So, if you are from the region referred to as the Southern United States or anywhere near Applachia, or better yet, where those two regions meet and become one, you know all about festivals. Typically, they have something to do with some part of the local heritage and are usually held in smaller towns, but there is always carnival food, like deep fried Twinkies and kettle corn. In the small towm where I grew up, it was Court Day, which began as a result of only having one day a year where court trials were held for the region and public hangings took place. Now it’s known for the ability to buy weapons, especially hand guns and rifles. This festival actually takes place in Mt. Sterling, Kentucky and I grew up outside of Mt. Sterling in Jeffersonville, Kentucky, which many people confuse with Jeffersonville, Indiana because it is so close to Kentucky. Anyway, my point is that today my focus was on friends and this festival. And apparently on walking because I broke my previous step record by quite a few steps. Today I ended up with over 20,000 steps, but proior to that, I had just over 12,000. Yup, just a few more steps. So that has kept me away from the blog and, really any social media at all, except for when I accidentally created a group conversation on Facebook while I was walking with a friend. Please don’t ask me how I did it because I have no idea, but it happened. If you need a witness, refer to my friend, Ginny.
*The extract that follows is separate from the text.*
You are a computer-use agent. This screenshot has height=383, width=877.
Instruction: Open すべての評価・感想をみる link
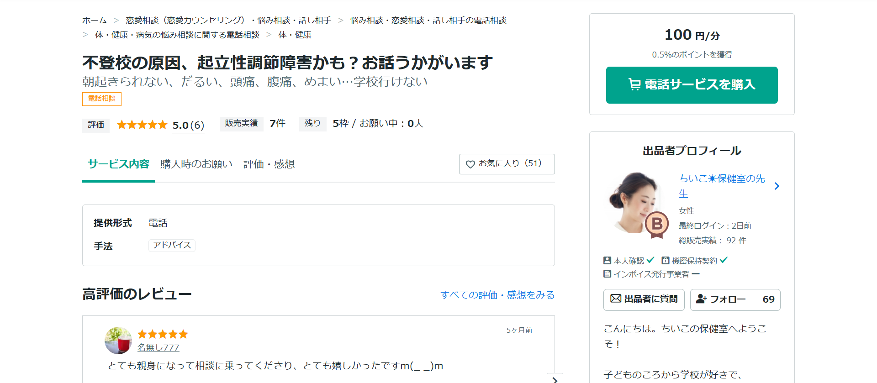(x=497, y=295)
She had to tell me and to top it off, I couldn’t delete it before people began getting quite a few messages from my pocket because the small town of Mt. Sterling, Kentucky only has one AT&T network cell phone tower and there were so many people in this tiny towm today that the cell service was all wonky and I was nowhere near wifi. So, yeah, that was my drama for the day. Feel free to laugh because I sure did.
It’s that time again… lunch time. Normally I only give myself 30 minutes because I leave early on Monday’s to take my son, Thatcher to his occupational therapy appointment. But today is different. Everything about today has been different. Monday, OT was cancelled due to a paperwork issue, imagine that. Then I came to work and there was a problem with the computer that is the powerhouse of a three computer network. It’s a small company. Just before I went to the back for my lunch, I heard my boss say that this is all because it is Friday the Thirteenth. That is superstitous, but I understand why she’d say that. And now, because I have my full lunch hour, I am sitting in the room that we refer to as the conference room and wondering what I should write about today. The muse just doesn’t want to be here today. Honestly, I’d rather be somewhere else and resting, too, but that is not an option. Bills must be paid, despite my wish to spend my days doing nothing but writing and advocating for Thatcher and other people like him. He has been my world since the day that I found out I was going to have him, perhaps even before then. I’ve been told not to consume myself with my child’s diagnosis, or in his case, diagnoses. How does one do that, though? How does a parent, any parent not consume themselves with the best interests of their child(ren)? How do you separate who they are as a person from the diagnoses that make them who they are? I’d rather try my best and push for what is best for Thatcher. Now, if only I could find the muse and the time to write at the same time because the muse and time often despise each other and prefer to be separated.
I have gone back and forth, back and forth. I have known since I was in middle school, around the age of 12 that I wanted to spend a great deal of my life writing. Maybe it was my way of dealing with my past and childhood trauma. I’m not sure, but I know that the muse pushes me away and then pulls me back and holds on for dear life and lately, I just hadn’t even been in the mood to write. Was it because I had little time to do so? In the past I have made time to write, so why did I suddenly stop? Perhaps it’s that my li fe is so much different now than when I was twelve, or twenty, or even twenty-five. I am now thirty-one years old and I am discovering that what I want out of this life is to forget about what I “should” do and focus on what is best for me.
I have been talking about this book that I wanted to get published for far too long and though I have submitted my manuscript to a few places, it seems that my manuscript just hasn’t found the right home. Or I haven’t found it the right home? So I am jumping off the proverbial cliff here and putting myself out there for the world to see. Perhaps, if some kind agent sees me and likes what they see in my writing, the best home for my manuscript might just find me. So here I am, jumping off. I can feel the cool desert mountain air on my skin. I can see the rock solid bottom coming closer to me. I know that with any luck what so ever, my parachute will open and I will be lifted up, gently floating in the air.
Here I am. I refuse to be ignored or forgotten. I write because I am. I live, breath, feel writing. It is who I am and who I will always be.